Bunlara karşılık dayanak olacak düzenli bir kuvvet olmayışından ve jandarmaya verilen yedek kuvvetlerin yok sayılabilecek düzeyde olmasından da ayrıca yakınmaktadır. Anılarında, Müslüman halkın bir taraftan savaş endişesi, bir taraftan da Ermeni saldırıları korkusuyla tedirgin şekilde yaşadığını ve küçük bir bahane ile büyük karışıklıkların çıkmasının kaçınılmaz olduğunu sık sık dile getirmiştir. Mehmed Reşid Bey, anılarında meselenin Diyarbakır’daki başka boyutlarına da işaret etmektedir. Özellikle yöneticilerin çevresindeki önemli memuriyetlerde hep Ermenilerin bulunduğunu, bunların da Ermeni nüfusu şu sözlerle isyana teşvik ettiklerini söylemektedir: “Halâs (kurtuluş) günü erişti! Hazırlanınız, icap ederse çift hayvanınızı satıp silahlanınız. Muvaffak olduktan sonra Müslümanların servetleri, toprakları, mülkleri bize kalacaktır.”[6]

Döneme şahit olmuş, Diyarbakırlı siyasetçi Mustafa Akif Tütenk ise anılarında Reşid Bey’in yönetimi esnasındaki durum hakkında birçok noktaya değinmiştir;

“Vali Celal Bey görevden alınmış yerine Adanalı Hamid Bey tayin edilmişti. Onun zamanında Ermeniler daha çok korunur duruma geldiler. Ermeni firarileri artık aleni surette (gizlenmeden) sokakları dolaşmaya başladılar. Kıtaata (orduya) kaydolunanlar bile firar ederek korkusuzca gezindiler. Hükûmet bunları kıtalarına (orduya) dönmek şartıyla affetti. Fayda vermedi. Takip olunur olunmaz damlara çıktılar. Bir halde ki, Hristiyan mahalleleri adeta bir kale hükmünü almış idi.
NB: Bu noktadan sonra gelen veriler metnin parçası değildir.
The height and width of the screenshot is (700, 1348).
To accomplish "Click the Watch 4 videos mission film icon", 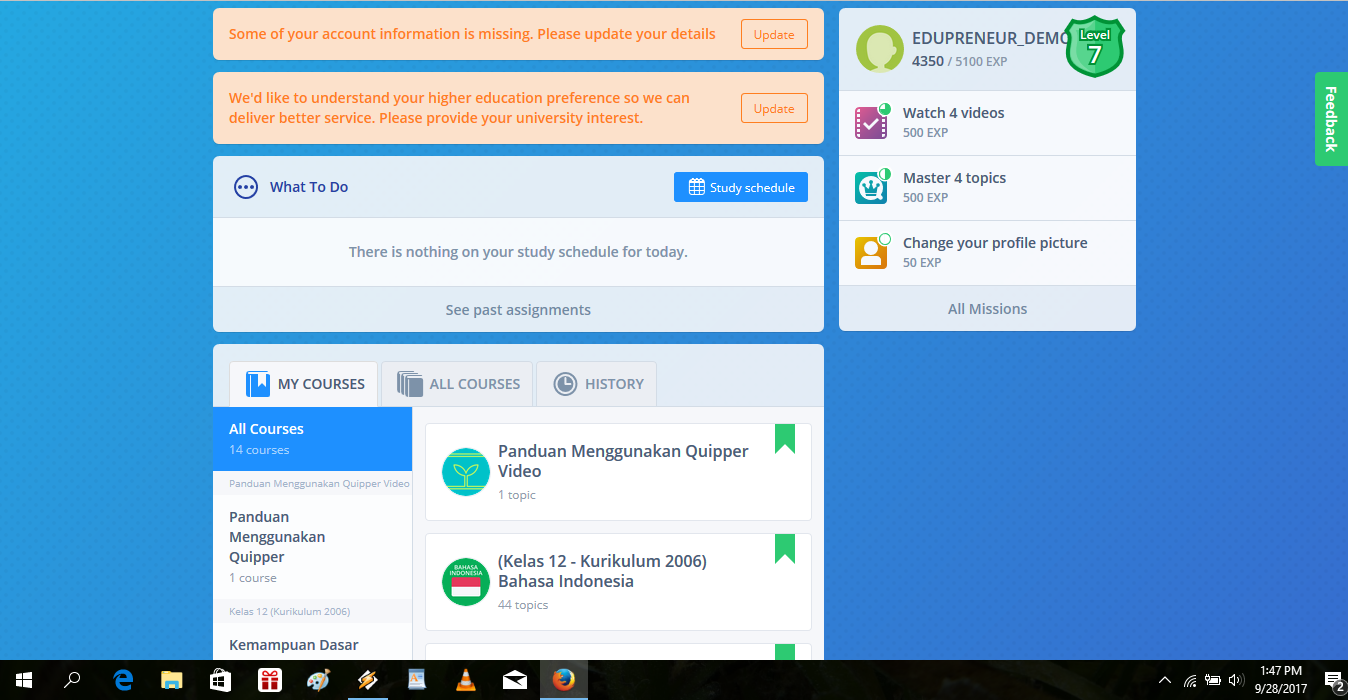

Sokaktan sokağa kolayca geçebilmek için damlar üzerine merdiven köprüleri yapıldı. Takip eden polis ve jandarmalarla çarpışmaya başladılar. 1330 (1914) senesinin garip bir tesadüfü de kar yağmaması ve sıcaklığın sıfırın altına düşmemesi oldu. Bu müsait havadan faydalanan gayr-ı müslim asker kaçakları damlardan inmediler. Damlarda kahveler kuruldu. Ve işte bu cihetle ‘Dam alayı’ teşkilatı büyüdü. Kıtalarından firar edenler bunlara katılıyorlardı. 15. kıt’a-i seferiyye kış mevsiminde yağmurlu bir havada Diyarbakır’a dâhil olmuştu. Bu kıt’a-i seferiyye içinde bir miktar Rum, Ermeni ve sair cemaatlerden efrad da vardı. Kıtalar bütün hanları camiler, mescitleri ve hatta bazı kişi odalarını işgal ettiler.[7] Bu kıtalardan cepheye gitmek üzere buraya gelmiş olan Bağdat askerlerini iğfal ederek, ellerindeki silahları para ile almaya yeltenen Ermeni tüccarların bir kısmı hükûmetçe biliniyordu. Gerek Bağdat askerlerinin bir kısmının silahlarını satın alan ve gerekse damlardaki teşkilatı genişletmek için çalışan Ermeni komitecileri, bu seferî kıt’a içindeki bir kısım Ermeni askerlerini firar ettirip silahlarıyla birlikte sakladılar. Hükûmet, Ermeni asker firarilerini takip edecek güce sahip değildi. Ermenilerin damlardaki teşkilatı hükûmeti icrâyı vazifeden men edecek bir güçte idi..” [8]

Mustafa Akif Tütenk

Bu yaşanılanlara karşı anılarında, “Elimde güvenebildiğim yegane kuvvet, buraya beraberimde gelen jandarmalardan ibaretti” diyen[9] Mehmed Reşid Bey, çözüm yolu olarak; asker kaçaklarından bir kuvvet oluşturmayı hükûmete teklif etmiş ancak teklifi reddedilmiştir. Mehmed Reşid Bey, bunun üzerine; ilk iş olarak memur ve eşraftan oluşan bir inceleme kurulu (Tahkik Heyeti) ile sivil halktan bir “Milis alayı“ oluşturma yoluna gitmiş ve muhtemel bir Ermeni katliamına karşı önlem almaya çalışmıştır. Mehmed Reşid Bey, bunun ardından Ermeni cemaatinin ileri gelenlerini çağırarak, firari ve komiteci olanların teslimi için kendilerine bir hafta süre vermiş, fakat olumlu bir sonuç alamamıştır. Sürenin bitiminde, önce Ermeni mahallelerinin en önemli sokaklarını kontrol altına aldırarak, evleri tek tek arattırmıştır. Sonuçta 500’ün üstünde firari ile, çok ciddi sayıda silah ve patlayıcı madde ele geçirilmiştir.[10]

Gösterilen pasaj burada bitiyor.